◆ Parts of the exercise ◆
A - Translate this sentence from the NHS article into Spanish: "NHS chief Simon Stevens warned patients he expects waiting times to rise as a ‘trade-off’ for improvements elsewhere."
B - Copy the NHS article word for word from "The proposals are" to "an ‘honest assessment’.".

NHS boss warns longer waits for hip operations

Patients will be made to wait longer for routine operations under radical plans to prioritise cancer care, AE departments and GP surgeries.

NHS chief Simon Stevens warned patients he expects waiting times to rise as a ‘trade-off’ for improvements elsewhere.

All non-urgent operations may be affected including hip and knee replacements and cataract repairs, as well as diagnostic tests and scans. 

Other patients face being told they do not need surgery as part of plans to increase use of alternatives such as physiotherapy. 

GPs are being urged to reduce hospital referrals and avoid sending patients for certain procedures no longer deemed appropriate.



The proposals are unveiled today in a major blueprint for the NHS aimed at saving £1billion over two years and overhauling key areas.

But to fund the plans, the NHS must cut back on certain low-priority procedures and drugs. 

This week the Mail revealed how the health service is considering banning prescriptions for paracetamol.

The NHS is struggling to keep pace with the growing and ageing population and has just had one of the worst winter crises in its 69-year history.

Mr Stevens said it was time for an ‘honest assessment’.

◆ Supplied data ◆
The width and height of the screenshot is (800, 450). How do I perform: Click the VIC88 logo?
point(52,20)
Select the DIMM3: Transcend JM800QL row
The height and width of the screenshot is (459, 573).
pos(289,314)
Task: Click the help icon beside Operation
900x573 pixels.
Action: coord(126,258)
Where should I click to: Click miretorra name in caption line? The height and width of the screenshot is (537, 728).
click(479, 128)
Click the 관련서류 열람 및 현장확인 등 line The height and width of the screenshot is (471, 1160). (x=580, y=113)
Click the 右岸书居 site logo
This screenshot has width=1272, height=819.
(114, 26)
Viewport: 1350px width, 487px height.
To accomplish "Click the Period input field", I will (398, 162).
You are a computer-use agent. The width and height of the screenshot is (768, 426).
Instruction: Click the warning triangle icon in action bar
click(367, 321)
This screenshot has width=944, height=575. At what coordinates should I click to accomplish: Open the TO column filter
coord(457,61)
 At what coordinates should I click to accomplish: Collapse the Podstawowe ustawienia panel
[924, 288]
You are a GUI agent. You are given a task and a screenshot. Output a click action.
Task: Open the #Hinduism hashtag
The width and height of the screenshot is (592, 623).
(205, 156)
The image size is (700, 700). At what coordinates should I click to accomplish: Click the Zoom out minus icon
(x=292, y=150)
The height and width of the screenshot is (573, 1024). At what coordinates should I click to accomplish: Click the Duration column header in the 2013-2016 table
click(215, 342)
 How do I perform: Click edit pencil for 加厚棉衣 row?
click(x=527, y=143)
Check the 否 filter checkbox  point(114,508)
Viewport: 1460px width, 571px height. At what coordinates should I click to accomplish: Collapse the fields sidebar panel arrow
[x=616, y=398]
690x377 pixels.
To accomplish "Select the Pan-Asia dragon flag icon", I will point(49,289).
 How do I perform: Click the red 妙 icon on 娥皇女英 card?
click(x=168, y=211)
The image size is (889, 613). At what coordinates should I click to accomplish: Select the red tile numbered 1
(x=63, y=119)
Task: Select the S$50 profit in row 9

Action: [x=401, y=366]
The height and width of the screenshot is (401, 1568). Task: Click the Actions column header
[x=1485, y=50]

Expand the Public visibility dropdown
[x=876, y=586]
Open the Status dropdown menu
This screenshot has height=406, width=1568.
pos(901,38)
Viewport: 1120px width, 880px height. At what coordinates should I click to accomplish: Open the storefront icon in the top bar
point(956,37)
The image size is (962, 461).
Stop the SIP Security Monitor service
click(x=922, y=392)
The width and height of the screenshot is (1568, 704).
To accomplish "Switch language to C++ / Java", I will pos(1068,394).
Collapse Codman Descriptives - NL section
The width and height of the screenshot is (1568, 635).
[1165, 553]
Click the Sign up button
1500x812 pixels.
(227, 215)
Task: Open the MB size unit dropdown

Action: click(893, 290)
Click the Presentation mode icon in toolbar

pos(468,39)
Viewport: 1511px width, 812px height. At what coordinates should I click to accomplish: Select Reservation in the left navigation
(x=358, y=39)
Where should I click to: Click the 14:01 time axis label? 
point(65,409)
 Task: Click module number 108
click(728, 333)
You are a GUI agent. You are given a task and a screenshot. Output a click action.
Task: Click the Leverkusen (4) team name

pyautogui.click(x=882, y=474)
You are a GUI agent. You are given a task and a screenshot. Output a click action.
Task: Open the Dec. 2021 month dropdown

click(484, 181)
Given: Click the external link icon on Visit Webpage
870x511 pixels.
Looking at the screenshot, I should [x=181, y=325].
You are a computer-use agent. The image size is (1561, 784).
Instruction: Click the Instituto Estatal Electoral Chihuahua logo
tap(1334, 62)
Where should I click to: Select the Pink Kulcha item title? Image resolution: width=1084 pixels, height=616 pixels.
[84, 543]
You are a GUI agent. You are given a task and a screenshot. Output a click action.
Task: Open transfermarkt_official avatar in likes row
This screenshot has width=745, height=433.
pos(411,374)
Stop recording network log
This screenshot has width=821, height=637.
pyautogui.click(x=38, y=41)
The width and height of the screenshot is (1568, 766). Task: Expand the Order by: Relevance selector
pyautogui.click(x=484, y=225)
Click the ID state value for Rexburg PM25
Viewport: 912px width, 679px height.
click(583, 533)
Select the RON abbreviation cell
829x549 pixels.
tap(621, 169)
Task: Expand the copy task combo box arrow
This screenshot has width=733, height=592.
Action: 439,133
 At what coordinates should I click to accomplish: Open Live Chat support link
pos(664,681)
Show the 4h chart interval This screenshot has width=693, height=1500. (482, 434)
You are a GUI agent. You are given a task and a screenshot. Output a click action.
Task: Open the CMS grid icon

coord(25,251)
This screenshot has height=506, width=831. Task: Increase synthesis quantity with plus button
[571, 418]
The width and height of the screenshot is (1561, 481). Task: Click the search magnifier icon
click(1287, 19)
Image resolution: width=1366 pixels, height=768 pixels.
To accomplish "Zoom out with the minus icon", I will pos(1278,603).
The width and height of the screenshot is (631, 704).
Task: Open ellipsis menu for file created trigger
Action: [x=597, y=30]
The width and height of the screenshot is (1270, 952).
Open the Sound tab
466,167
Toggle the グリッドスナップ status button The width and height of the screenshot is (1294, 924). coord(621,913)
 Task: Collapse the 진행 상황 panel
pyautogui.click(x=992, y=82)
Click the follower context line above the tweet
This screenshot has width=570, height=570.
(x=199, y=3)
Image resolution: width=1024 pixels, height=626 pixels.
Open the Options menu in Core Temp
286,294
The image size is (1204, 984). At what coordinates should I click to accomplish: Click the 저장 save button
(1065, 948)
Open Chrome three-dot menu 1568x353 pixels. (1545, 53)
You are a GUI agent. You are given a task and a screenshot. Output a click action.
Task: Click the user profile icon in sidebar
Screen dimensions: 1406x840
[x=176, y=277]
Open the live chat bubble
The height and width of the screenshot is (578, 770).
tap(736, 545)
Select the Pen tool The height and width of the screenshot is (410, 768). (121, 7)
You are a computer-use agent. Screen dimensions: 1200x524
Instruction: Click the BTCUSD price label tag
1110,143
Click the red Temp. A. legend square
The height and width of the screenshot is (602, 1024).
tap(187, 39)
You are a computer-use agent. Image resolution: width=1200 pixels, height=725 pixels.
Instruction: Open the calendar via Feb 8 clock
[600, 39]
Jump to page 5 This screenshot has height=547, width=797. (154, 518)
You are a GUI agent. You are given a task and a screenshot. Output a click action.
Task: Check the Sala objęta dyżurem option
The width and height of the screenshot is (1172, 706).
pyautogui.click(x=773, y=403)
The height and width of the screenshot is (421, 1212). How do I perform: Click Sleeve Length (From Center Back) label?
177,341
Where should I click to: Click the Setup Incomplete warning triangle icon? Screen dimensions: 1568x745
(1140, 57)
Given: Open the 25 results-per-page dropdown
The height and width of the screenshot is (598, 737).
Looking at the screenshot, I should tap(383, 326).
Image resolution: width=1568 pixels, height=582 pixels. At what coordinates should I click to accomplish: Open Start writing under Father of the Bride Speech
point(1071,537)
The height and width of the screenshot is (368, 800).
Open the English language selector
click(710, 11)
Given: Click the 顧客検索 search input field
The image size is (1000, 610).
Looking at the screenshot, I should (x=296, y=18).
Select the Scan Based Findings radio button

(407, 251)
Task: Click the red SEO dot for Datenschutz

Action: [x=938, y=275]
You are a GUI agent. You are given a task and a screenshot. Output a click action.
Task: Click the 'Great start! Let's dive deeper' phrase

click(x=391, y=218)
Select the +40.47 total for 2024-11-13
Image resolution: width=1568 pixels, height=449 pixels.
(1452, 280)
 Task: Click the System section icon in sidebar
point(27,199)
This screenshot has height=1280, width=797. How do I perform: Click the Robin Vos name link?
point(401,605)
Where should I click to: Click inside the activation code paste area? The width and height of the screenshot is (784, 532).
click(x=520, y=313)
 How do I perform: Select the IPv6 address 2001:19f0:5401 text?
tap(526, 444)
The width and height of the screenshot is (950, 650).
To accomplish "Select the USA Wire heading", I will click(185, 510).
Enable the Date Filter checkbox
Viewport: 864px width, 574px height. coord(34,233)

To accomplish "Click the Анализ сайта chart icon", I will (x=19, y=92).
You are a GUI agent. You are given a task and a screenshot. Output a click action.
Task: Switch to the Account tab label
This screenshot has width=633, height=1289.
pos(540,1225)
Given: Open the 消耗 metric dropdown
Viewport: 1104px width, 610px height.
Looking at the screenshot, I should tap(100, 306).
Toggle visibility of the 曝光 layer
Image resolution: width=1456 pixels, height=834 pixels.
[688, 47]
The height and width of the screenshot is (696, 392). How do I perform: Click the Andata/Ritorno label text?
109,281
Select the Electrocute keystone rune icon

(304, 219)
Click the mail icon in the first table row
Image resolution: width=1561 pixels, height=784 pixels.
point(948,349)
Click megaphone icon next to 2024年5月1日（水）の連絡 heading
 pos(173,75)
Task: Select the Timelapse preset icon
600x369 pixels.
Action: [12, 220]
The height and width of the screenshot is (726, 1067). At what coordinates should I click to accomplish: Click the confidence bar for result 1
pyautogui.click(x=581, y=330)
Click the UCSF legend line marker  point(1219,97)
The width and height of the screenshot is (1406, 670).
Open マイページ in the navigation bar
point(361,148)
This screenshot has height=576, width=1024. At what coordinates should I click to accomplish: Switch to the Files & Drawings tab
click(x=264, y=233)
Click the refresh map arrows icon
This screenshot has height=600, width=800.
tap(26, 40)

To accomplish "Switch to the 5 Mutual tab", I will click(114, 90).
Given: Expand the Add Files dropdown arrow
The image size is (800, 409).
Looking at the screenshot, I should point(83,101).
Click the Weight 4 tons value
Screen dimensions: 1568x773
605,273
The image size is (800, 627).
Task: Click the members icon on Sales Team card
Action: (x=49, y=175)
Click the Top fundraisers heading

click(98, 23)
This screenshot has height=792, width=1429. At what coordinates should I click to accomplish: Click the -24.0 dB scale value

◆ Per-task answers ◆
A - El jefe del NHS, Simon Stevens, advirtió a los pacientes que espera que los tiempos de espera aumenten como «contrapartida» de las mejoras en otros ámbitos.

B -
The proposals are unveiled today in a major blueprint for the NHS aimed at saving £1billion over two years and overhauling key areas.

But to fund the plans, the NHS must cut back on certain low-priority procedures and drugs. 

This week the Mail revealed how the health service is considering banning prescriptions for paracetamol.

The NHS is struggling to keep pace with the growing and ageing population and has just had one of the worst winter crises in its 69-year history.

Mr Stevens said it was time for an ‘honest assessment’.